As I became more familiar with the Thanatorian language, I spent many hours conversing with my "owner." Koja, I learned, was one of the mightiest komors in all his clan, a warrior of great renown, a huntsman of enviable skill. The meat taken by the Yathoon on this long foray was salted or somehow pickled in kegs of spiced wood, which would be borne along in the midst of the war party in wains drawn by thaptor teams when at last they came to make their long trek home to the Secret Valley of their race.

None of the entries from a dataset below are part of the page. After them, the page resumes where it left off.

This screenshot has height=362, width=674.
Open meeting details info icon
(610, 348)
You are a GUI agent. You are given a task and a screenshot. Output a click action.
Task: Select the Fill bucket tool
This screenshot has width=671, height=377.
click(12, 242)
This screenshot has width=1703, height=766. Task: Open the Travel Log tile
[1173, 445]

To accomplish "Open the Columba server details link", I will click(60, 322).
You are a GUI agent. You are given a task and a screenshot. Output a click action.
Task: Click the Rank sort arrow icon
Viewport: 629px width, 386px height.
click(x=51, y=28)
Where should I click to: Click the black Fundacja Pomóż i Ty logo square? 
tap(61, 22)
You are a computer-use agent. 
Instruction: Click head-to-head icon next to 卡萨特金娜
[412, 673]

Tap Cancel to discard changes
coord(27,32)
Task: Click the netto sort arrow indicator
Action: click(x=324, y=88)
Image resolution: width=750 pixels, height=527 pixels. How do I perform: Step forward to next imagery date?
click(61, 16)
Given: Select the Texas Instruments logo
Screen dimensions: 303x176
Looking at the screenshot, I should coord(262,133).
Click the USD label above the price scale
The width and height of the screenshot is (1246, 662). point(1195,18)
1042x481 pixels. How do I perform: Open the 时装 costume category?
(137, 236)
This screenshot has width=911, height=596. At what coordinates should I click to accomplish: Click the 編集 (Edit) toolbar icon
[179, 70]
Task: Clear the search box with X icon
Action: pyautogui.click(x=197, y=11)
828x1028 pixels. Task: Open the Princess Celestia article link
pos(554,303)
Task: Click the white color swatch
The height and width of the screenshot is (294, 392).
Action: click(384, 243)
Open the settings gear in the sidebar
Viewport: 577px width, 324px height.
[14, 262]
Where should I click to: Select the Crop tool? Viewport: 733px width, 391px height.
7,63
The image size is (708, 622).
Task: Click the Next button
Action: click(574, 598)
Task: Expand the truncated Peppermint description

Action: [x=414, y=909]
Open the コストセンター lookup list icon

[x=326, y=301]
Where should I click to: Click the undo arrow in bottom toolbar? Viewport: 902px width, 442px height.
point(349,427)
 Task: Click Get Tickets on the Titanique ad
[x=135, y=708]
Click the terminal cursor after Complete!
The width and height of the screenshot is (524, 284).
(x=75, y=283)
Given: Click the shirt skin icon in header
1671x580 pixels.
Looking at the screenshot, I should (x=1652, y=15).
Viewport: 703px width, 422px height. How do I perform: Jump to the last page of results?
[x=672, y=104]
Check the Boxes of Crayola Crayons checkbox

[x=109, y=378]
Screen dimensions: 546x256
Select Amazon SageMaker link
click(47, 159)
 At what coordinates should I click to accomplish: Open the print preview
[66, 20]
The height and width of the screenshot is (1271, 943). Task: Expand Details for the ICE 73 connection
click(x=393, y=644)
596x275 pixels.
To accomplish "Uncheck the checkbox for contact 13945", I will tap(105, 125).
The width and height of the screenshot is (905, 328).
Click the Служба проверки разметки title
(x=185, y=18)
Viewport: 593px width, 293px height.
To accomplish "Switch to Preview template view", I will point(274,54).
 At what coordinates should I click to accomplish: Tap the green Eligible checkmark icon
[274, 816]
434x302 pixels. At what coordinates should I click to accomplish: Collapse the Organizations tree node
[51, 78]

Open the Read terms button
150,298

This great homeward migration would commence in about three weeks, I learned. I was curious to see under what conditions the Yathoon females lived and how they reared their young, so it was with a certain eagerness that I awaited the signal to decamp.
Before the migration could begin, however, there occurred an unforeseen incident that resulted in my making my first friend among the strange and inhuman inhabitants of this distant world.
Koja had been absent from my language lesson for the greater part of this particular day, and I took the opportunity to roam the enormous camp of the Horde, exploring its peculiar ways.
Returning to the cluster of tents belonging to my owner, I saw the servitors of Koja's retinue in an unwonted agitation. The only one of the servitors whom I knew well enough to recognize―at this stage, frankly, one arthropod looked very much like another to me―I caught his attention. It was Sujat. I asked the reason for the flurry and confusion, and he informed me in his cold harsh voice that our mutual master, Koja, had been on a hunting party that morning and had been attacked by a rival hunting party from another clan nearby. The warriors of our clan had been defeated and driven away.
"And what of Koja?" I asked. His cold unwinking gaze bore no expression as he made reply.